野望もまだある
夏の終わりにバゲットを齧っていて突然、歯が折れた。ドンクのビゴさんの訃報を聞いて数日後、たまたま通りかかったのでバゲットを買い、家でハムとレタスをがっさりはさんで、美味しいなあと喜んで食べていた矢先だった。
は?。 何が起きた? 右の上の糸切り歯・・犬歯が、グギっと上向いてしまったような衝撃。
無理やり予約を入れてもらって、通りすがりに見ていた歯医者へ飛んで行ったら、
「折れてますね、虫歯になっていたところから、ボキっと」
治療の後、折れた歯を持って帰るかと聞かれたが、イイエ、と答えた。
現在の住まいには、長年食を共にして来た犬歯を、葬ってやるべき一すくいの土も無い。
以後、他の手入れもこの際、と考えて歯科医通いを続けている。
11月初めに、今度は下の左の犬歯の隣の歯が折れた(折れたと思った)。骨付きの肉をかぶっていた時だった。
かぶせていた歯が、割れて、欠けた。欠けたから舌に引っかかって痛い。名古屋行きを控えていたし、名古屋のエビフリャアや味噌カツを食べられないのは辛い。歯科の先生に泣きついて、痛くないようにとりあえず、してもらった。
骨が折れたり歯が折れたり、気持ちは若いがカラダはそれなりにダメージを受けやすくなっているのだな。

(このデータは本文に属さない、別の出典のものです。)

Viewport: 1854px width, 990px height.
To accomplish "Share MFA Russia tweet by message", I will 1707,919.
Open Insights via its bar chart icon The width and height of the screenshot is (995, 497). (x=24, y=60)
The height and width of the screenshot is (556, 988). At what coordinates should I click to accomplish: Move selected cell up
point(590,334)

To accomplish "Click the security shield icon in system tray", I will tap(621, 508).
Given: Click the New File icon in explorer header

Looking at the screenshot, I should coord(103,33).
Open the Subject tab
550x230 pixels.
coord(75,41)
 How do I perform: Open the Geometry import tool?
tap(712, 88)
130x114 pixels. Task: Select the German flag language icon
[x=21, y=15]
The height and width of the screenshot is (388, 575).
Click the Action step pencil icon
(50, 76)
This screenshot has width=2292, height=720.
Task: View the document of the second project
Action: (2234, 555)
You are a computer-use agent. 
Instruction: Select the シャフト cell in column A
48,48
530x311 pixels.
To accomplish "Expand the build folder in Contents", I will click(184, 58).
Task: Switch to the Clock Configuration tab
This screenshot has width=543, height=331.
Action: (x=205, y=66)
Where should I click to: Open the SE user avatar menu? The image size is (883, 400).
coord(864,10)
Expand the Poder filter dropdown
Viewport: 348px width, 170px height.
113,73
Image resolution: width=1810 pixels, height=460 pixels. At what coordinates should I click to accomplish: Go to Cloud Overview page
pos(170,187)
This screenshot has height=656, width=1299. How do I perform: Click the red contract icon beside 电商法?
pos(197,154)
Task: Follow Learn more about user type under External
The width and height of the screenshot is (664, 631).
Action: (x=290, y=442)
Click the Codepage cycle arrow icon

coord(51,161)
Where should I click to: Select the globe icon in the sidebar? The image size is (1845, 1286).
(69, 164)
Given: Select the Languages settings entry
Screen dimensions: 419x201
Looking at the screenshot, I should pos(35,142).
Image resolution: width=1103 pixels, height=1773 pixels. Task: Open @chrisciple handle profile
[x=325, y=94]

今日も歯医者へ行って来た。左下の欠けた歯を、どうしたいですかと医師が聞く。白いのがいいです、笑うと見えるところだもん。言うと、セラミックだと10万円、と仰る。実は、あまりリアルにここに書きたくない歯科事情がありまして・・入れ歯の話なんか細かく書きたくないものね・・あれこれ工事が必要、その一本に、10万円は、支払い難い。
で、白くてそんなに高くない歯を、保険でしてもらうことになった。やれやれ。
奈良で長くかかっていたジイちゃん先生は、生涯一歯科医という感じの立派な先生だった。仕出しの昼食を注文しておられたが、何人かの衛生士さん他の方々より、200円足すから内容を豊かにして欲しいと頼んで。一番大きく品数豊富な弁当を食べておられた。八十歳は超えておられたと思う。ある日、電話がかかって、次の予約は無しにして下さい、と。先生が倒れられて入院、ご家族はこれを機に、医院を閉じようと決められたそうで、と、長年お世話になった受付の女性からの電話だった。
お見舞いも叶わなかった、それからほどなく私にも、家移りを決断することが起きて、それきりになって。少し落ち着いてから見に行った医院は、取り壊されて更地になっていた、それだけしかわからない。あえて判ろうとしないことにした。感謝だけしていよう、と。
・・・左手首は、使えるように使い続けて、パソコンも打ち続けて来たが、なんとか元通りの感じになってくれた。ダンっと手を突いたり力を入れたり重いものを持つのは避けながら、暮らしている。慣れた。
歯は、あれこれしてもらって、何とかなるだろう。骨付きの肉をギャートルズみたいにかじるなどは、控えた方がいいのかもしれないな、とは考える。甘い柔らかいパンより、塩分の絶妙なハードなタイプのパンが好きだが、バゲットは,こころして食べるべきなのか。
若い頃から歯は丈夫で、雑に使って来た気がする。
骨は年齢並みになっているということか。いや。あの台風の風は異常だった。
歯は・・今は、すごい技術でもって、なんとかしてくれる・・今年中に全部、きれいになるみたい・・。
多少は気を遣って大切に思いながら、できたらいつか、今度は、X ジャパンのステージを観に行きたいなあ、と、野望を抱いている。
まさこだのコムロだのの件については。まっとうな、アレらにふさわしい終焉の訪れるように、との、野望でなく、熱望を抱いている。